* [EXERCISE] In the records that follow, find each line with the word "link" and copy it.
BEGIN
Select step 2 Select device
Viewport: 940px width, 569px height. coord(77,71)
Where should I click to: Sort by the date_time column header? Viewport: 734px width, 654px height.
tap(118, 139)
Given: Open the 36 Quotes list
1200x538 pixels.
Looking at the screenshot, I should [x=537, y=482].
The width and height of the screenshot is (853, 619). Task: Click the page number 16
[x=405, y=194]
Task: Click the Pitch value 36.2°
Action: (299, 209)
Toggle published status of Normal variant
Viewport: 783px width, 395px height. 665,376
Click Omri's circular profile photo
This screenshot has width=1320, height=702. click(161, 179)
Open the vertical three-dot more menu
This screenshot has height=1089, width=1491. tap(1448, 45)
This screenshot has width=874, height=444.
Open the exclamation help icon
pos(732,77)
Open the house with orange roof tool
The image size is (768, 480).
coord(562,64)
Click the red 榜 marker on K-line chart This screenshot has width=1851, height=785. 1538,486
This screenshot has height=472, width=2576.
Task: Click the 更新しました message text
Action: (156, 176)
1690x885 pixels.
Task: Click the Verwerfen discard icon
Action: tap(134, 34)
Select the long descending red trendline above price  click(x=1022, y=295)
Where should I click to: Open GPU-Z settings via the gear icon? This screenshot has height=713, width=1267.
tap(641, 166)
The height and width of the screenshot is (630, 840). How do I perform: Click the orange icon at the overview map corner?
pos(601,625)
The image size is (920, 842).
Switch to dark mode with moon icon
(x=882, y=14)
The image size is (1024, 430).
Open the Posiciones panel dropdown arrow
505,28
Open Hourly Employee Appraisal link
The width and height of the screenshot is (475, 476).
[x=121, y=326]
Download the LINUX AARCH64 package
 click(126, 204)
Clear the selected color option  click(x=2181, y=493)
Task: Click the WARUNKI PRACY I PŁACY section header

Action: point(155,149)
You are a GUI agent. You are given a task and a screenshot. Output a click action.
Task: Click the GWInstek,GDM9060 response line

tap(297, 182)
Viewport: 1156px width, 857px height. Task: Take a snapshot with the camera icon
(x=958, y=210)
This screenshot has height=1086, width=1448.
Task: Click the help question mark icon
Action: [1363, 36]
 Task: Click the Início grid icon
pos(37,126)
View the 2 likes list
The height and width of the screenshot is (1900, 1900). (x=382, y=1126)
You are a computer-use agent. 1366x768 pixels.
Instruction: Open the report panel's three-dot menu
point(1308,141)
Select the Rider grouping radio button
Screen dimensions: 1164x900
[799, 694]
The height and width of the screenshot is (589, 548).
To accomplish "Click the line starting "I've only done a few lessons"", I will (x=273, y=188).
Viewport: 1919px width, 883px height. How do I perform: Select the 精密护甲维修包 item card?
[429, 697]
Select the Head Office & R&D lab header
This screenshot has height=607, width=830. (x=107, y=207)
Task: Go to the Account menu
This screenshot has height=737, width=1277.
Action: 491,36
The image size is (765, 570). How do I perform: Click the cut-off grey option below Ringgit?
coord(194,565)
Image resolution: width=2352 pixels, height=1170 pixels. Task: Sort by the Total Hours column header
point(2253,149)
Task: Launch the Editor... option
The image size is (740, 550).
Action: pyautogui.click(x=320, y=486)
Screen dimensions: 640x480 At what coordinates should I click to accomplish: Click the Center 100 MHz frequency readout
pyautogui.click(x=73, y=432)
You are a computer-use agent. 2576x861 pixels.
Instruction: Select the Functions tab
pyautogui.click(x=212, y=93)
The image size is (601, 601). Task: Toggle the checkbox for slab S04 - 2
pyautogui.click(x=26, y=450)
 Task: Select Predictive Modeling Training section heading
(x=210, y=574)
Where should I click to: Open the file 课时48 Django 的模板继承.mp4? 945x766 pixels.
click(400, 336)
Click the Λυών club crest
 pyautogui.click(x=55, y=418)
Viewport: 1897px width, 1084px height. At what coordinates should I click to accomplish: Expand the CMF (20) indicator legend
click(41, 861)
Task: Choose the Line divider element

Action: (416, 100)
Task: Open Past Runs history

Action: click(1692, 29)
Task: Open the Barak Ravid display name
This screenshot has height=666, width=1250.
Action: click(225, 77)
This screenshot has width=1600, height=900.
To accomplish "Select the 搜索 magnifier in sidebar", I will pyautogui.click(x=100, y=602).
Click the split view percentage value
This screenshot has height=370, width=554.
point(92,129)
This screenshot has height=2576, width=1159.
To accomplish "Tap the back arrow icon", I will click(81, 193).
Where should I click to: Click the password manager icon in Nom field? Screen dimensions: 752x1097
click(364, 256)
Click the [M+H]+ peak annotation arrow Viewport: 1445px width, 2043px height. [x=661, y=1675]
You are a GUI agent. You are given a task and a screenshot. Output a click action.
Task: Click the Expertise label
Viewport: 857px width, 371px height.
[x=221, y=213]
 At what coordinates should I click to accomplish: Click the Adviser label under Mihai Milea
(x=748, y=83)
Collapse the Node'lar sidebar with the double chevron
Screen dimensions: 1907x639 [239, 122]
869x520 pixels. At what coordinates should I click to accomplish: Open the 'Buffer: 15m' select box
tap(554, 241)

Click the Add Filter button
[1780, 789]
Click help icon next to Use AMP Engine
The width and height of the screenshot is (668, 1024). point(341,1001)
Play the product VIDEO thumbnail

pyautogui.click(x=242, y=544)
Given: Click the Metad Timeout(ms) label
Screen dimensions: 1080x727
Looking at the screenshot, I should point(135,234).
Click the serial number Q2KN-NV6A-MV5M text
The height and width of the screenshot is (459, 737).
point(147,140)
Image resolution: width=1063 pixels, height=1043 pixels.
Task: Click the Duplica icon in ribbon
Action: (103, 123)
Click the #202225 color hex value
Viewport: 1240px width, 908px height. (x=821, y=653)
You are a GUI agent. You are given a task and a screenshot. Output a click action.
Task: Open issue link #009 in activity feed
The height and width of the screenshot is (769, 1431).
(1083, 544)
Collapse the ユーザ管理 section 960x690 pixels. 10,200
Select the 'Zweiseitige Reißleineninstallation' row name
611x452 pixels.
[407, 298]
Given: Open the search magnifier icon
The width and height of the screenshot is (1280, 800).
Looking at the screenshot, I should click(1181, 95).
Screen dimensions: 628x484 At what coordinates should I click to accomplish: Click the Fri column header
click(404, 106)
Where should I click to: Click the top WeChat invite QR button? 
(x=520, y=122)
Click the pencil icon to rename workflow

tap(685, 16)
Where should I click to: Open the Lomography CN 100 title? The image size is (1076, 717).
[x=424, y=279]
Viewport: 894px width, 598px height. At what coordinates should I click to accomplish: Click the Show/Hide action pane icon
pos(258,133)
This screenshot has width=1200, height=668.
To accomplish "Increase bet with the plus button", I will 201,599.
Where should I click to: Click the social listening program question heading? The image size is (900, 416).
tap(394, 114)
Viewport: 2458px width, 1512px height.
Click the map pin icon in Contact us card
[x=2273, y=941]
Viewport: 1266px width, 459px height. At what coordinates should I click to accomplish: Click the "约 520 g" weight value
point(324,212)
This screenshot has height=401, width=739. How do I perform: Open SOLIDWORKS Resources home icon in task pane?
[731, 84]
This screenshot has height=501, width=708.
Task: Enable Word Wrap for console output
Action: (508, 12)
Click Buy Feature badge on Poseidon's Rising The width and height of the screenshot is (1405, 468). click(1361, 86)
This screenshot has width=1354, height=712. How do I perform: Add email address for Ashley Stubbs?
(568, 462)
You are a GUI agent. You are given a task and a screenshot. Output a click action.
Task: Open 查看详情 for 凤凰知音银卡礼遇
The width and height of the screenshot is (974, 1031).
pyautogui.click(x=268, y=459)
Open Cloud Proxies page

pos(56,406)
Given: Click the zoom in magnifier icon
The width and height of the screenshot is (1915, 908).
END
* [RESPONSE FOR THIS EXERCISE]
Open Hourly Employee Appraisal link
Task: Open issue link #009 in activity feed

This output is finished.